Medina acudió a El Empresario, obertura suntuosa y de motivos vigorosos, con indicación de presto, con un tempo suave, bondadoso, con estabilidad, para la que pidió de los músicos articulaciones largas, de las que surgieron fraseos pocos claros o transparentes. Ello junto a un instinto limitado de matices en el que toda la masa orquestal se mantuvo en forte. Una lectura sin mayor atención, sin problemas técnicos pero sí de estilo, brindada con poca viveza e interés a estas primeras páginas de uno de los singpiel más amenos e inmediatos que hubiera escrito Mozart.
Ejecución de mismas características que compartió con la sinfonía de Haydn; aunque a mayor extensión, de estructura y concepto, más obvios los detalles que, por falta de claridad en el lenguaje, traspasan al lado técnico: como la introducción del primer movimiento, con ataques de dudosa afinación y precisión en las maderas y balbuceo, por falta de unidad de articulación, en las cuerdas.
Tras esa introducción, aun con el endeble fraseo, la sinfonía ocurrió de cierta forma pasadera. Los detalles son de estilo, faltan las pinceladas aburguesadas, delicadas, que permanecen del anterior estilo galante, tanto en cómo se cantan las melodías como en la forma en que se tocan los acompañamientos, y que dan un carácter tan representativo a, entre todas las que contienen un sobrenombre, ésta de El reloj: en esa melodía, la del Andante con su incesante tic-tac, acotaría de manera obsesiva al tocarse el tema principal, pero también en sutilezas como una flauta de excesivo volumen durante la variación más tierna, la de los primeros violines. Insípido el resultado del tercer movimiento, el cuarto se mantuvo con la solidez de una batuta que, al menos, no vacila con los tempi y un final más claro que, como efecto, suele dejar mejor sabor de boca, arrancando fácilmente el aplauso.
Con mejor resultado, quizá por dificultades estilísticas menores, corrieron los cinco cuadros musicales sobre el Gran Cañón que tan bien supo pintar musicalmente Ferde Grofé, pieza que, en franco atrevimiento, diré que corresponde a la historia musical estadounidense lo mismo que a la italiana los Pinos de Roma de Ottorino Respighi, y que significa el más representativo indicio del incipiente nacionalismo norteamericano, sin fantochismo intelectual, que dio lugar poco más tarde a lo elaborado por Copland.

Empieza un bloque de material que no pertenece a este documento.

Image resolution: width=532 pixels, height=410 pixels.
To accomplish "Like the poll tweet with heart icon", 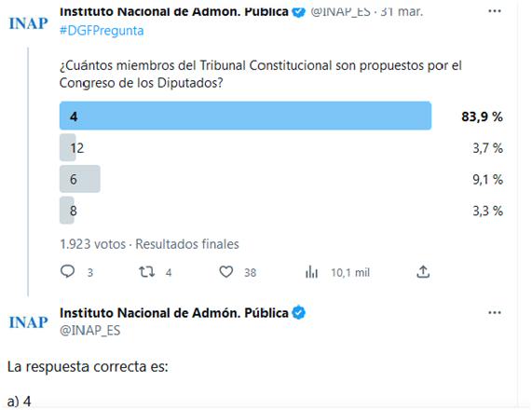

La ejecución sirvió de muestrario de algunas cualidades de algunos atrilistas principales de la Filarmónica, como el piccolista Saul Waskow, la flautista María Esther García y la oboísta Francesa Ettlin, en el corno inglés, en sus espléndidos solos del inicio del primer movimiento, el Amanecer, inciso de carácter contemplativo al que con intuición, se acudió con fraseos largos, holgados.
Dos movimientos intermedios pueden haber sido escuchados con aspereza. El desierto pintado, uno más lírico, tuvo fraseos bruscos. Y En la brecha, cuyo brillante solo de violín fue ejecutado con sobriedad y precisión por la concertino, Erika Dobosiewicz, se sintió más fragmentado en su estructura, que como el arco orgánico que es.
El cuarto movimiento, Crepúsculo, podría haber sido descrito como lo mejor en el programa, de no ser porque –debe anotarse– el cuarteto de cornos ofreció vergonzoso inicio. Este bello episodio, que ya anuncia las armonías melodramáticas que seguirán compositores populares como Cole Porter, George Gershwin o Irving Berlin en el teatro, fue llevado con buen ritmo y extensión de canto. Su final quinto movimiento, la Tormenta, de fuerza descriptiva bien dibujada, no pudo ser llevada con mejor dramatismo; amplio en toda su concepción.
Un inicio cómodo, que se antoja para pensar que la orquesta está cansada tras el último lance de su personalidad combativa que fue todo el año anterior.
*FOTO: La Orquesta Filarmónica de la Ciudad de México regresó esta temporada de conciertos 2016 con un programa que incluyó piezas de Mozart, Haydn, Grofé/Cortesía: Orquesta Filarmónica de la Ciudad de México.